Using the data beneath this instruction, retype only the lines from the one that contains "This screenshot has height=767, width=982." down to the one that contains "This screenshot has width=798, height=466.", both included, exactly as they appear.

## Stored records
|---|
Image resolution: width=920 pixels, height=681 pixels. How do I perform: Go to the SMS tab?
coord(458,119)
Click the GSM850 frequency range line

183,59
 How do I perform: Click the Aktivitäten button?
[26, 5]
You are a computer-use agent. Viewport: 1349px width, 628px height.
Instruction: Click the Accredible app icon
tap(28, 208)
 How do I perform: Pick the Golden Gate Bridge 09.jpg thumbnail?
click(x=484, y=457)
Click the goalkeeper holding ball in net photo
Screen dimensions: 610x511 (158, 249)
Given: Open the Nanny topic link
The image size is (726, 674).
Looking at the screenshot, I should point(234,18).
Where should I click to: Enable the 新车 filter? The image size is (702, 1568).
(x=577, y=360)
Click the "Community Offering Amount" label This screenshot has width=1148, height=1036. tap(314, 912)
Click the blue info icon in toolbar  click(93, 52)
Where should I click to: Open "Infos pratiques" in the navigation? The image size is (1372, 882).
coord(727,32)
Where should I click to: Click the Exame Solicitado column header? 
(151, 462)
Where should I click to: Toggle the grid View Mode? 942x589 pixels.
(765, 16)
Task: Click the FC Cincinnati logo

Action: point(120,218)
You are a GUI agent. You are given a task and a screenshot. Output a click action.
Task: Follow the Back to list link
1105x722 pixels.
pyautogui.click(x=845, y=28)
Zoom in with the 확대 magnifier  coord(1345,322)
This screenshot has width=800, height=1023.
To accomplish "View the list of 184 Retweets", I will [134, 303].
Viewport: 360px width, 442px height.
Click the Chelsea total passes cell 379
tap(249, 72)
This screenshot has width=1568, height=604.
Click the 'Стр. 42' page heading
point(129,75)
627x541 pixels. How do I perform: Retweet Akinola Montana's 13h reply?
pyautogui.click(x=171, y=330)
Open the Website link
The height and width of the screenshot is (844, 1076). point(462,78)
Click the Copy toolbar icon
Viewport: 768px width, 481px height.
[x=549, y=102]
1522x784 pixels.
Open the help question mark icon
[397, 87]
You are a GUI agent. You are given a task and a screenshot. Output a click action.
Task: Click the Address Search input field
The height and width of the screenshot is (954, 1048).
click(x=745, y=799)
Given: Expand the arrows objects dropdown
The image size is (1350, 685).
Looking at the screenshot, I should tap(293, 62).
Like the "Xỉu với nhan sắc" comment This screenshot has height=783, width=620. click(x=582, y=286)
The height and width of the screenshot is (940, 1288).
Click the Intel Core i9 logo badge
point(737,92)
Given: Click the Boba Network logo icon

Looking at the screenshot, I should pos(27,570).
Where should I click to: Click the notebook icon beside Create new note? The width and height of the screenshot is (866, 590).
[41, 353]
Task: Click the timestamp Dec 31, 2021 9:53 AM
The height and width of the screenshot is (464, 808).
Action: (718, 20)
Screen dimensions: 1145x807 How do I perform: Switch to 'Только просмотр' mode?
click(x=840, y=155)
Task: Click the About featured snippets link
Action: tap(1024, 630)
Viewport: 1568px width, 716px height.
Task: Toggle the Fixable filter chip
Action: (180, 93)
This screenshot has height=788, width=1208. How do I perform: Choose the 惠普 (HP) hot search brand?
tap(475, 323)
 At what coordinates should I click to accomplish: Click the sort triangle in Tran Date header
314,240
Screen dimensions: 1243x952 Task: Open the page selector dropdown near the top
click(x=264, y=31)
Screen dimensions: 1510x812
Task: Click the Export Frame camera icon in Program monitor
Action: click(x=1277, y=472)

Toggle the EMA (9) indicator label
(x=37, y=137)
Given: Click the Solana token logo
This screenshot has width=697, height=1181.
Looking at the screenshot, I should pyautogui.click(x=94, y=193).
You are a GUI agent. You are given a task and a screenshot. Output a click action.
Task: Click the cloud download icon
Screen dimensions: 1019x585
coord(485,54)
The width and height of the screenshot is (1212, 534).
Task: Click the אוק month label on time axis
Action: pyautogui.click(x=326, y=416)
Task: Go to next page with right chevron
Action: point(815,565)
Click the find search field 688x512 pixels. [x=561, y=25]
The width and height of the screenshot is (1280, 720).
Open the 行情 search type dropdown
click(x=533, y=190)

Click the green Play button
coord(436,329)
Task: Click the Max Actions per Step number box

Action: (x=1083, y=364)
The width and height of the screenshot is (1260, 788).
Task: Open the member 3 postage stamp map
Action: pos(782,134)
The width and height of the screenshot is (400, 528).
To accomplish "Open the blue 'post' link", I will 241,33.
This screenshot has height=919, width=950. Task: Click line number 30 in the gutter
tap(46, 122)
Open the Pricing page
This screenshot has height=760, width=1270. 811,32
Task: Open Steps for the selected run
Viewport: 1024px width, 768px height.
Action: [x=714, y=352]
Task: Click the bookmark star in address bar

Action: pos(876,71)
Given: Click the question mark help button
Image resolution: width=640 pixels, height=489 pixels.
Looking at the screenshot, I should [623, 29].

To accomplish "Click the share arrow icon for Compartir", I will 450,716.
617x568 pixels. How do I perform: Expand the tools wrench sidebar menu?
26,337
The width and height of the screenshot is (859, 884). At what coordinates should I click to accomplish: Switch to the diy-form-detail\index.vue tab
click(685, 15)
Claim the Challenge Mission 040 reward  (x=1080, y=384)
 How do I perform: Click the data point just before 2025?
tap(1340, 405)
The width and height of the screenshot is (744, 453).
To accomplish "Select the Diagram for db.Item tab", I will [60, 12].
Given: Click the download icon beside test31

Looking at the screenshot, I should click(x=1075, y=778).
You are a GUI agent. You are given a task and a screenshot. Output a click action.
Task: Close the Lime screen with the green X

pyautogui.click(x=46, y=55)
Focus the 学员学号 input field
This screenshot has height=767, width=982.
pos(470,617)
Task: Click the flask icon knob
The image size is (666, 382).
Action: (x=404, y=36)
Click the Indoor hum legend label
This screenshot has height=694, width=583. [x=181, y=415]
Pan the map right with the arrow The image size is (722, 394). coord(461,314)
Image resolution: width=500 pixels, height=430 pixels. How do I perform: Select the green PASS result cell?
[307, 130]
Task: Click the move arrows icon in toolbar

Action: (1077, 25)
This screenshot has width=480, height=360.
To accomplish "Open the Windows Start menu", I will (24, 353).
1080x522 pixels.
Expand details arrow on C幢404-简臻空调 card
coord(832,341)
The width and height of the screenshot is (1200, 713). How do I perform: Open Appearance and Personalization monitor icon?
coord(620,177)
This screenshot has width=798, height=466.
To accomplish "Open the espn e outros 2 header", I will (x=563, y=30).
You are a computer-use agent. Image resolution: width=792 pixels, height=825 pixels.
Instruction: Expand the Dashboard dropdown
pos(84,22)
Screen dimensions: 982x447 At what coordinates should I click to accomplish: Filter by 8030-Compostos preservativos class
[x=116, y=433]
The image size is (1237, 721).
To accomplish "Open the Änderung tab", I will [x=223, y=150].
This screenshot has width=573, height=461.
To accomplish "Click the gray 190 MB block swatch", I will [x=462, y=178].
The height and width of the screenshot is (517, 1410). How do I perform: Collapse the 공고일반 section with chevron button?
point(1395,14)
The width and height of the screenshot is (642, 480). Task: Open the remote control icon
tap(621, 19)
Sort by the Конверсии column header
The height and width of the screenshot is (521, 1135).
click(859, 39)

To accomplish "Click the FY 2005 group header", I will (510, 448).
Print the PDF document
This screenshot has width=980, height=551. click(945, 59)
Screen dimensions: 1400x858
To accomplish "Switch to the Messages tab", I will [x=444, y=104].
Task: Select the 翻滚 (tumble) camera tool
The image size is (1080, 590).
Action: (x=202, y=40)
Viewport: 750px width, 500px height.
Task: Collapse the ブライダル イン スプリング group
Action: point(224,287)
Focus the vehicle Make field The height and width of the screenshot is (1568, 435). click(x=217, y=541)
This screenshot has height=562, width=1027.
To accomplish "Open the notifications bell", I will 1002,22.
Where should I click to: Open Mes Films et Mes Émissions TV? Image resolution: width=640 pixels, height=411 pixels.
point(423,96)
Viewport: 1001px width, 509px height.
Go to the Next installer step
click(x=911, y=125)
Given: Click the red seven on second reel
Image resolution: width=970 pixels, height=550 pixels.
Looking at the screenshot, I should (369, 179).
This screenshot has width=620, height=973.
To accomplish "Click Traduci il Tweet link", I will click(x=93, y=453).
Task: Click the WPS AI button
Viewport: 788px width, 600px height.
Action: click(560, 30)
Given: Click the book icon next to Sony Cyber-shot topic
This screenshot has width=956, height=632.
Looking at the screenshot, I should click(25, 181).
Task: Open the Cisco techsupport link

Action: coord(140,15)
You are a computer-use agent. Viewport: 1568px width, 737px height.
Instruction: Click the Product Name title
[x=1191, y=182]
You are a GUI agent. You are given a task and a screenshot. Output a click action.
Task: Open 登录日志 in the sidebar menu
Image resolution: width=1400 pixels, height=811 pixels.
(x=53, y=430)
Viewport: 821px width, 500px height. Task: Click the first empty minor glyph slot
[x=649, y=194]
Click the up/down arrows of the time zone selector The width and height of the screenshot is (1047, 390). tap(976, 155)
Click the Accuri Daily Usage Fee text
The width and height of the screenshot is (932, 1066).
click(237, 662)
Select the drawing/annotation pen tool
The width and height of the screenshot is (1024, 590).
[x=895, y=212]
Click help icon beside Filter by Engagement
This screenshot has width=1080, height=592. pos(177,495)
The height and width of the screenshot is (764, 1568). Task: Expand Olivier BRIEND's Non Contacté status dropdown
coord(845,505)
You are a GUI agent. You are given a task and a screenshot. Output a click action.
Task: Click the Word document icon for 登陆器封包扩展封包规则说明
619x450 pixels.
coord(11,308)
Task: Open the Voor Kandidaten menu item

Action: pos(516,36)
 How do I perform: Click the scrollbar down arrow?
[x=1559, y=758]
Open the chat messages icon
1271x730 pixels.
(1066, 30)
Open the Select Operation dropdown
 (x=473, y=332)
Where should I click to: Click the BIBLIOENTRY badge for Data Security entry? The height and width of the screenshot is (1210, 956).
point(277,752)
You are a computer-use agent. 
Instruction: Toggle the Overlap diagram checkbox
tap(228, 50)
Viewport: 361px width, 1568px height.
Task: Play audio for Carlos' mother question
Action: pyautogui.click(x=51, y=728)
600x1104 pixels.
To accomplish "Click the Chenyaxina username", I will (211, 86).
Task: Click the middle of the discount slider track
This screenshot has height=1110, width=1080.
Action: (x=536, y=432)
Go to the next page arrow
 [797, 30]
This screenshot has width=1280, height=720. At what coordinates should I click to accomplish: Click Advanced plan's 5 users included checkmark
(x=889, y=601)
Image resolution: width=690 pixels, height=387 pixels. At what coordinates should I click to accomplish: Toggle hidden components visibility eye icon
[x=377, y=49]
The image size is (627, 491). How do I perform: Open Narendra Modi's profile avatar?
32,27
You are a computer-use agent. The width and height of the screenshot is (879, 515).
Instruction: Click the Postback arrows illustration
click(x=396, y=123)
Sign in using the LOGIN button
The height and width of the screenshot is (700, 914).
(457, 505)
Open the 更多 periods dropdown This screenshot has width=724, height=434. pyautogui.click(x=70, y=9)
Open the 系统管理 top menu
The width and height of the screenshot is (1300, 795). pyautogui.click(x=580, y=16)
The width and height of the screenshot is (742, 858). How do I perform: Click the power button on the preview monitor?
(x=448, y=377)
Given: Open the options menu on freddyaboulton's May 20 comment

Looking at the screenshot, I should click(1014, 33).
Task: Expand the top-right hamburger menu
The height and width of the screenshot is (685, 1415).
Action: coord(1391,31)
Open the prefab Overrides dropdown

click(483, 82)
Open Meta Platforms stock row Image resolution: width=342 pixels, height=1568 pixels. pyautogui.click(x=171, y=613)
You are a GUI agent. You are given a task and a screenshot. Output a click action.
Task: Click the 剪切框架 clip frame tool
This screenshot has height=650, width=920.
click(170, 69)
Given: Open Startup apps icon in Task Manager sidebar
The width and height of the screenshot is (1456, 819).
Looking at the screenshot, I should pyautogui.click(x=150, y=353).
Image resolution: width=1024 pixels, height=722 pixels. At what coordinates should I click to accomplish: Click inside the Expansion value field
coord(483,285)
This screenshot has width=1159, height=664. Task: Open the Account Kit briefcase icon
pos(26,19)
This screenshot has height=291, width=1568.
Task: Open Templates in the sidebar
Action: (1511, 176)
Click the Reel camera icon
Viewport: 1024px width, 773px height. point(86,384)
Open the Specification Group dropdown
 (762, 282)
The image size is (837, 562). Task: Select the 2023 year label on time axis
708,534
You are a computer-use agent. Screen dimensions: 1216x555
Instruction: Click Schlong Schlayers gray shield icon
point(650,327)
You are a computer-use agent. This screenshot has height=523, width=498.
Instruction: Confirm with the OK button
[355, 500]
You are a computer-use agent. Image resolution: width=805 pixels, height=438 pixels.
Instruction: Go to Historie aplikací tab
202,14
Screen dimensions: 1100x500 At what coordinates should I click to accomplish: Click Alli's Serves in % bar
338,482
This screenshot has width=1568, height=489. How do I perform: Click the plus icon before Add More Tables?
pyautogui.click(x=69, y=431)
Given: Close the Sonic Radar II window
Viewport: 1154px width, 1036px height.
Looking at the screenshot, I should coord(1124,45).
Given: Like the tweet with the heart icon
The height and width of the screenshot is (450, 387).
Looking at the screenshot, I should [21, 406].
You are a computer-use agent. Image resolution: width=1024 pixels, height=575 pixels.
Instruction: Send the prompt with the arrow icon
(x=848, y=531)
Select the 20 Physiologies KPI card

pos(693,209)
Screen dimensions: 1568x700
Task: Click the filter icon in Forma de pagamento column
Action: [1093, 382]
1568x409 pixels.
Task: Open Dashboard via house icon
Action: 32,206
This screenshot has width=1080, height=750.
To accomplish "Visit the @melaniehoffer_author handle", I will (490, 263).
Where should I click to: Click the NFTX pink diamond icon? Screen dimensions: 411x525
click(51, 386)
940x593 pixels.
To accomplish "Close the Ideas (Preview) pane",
|---|
## Result of this exercise
This screenshot has height=767, width=982.
pos(470,617)
Task: Click the flask icon knob
The image size is (666, 382).
Action: (x=404, y=36)
Click the Indoor hum legend label
This screenshot has height=694, width=583. [x=181, y=415]
Pan the map right with the arrow The image size is (722, 394). coord(461,314)
Image resolution: width=500 pixels, height=430 pixels. How do I perform: Select the green PASS result cell?
[307, 130]
Task: Click the move arrows icon in toolbar

Action: (1077, 25)
This screenshot has width=480, height=360.
To accomplish "Open the Windows Start menu", I will (24, 353).
1080x522 pixels.
Expand details arrow on C幢404-简臻空调 card
coord(832,341)
The width and height of the screenshot is (1200, 713). How do I perform: Open Appearance and Personalization monitor icon?
coord(620,177)
This screenshot has width=798, height=466.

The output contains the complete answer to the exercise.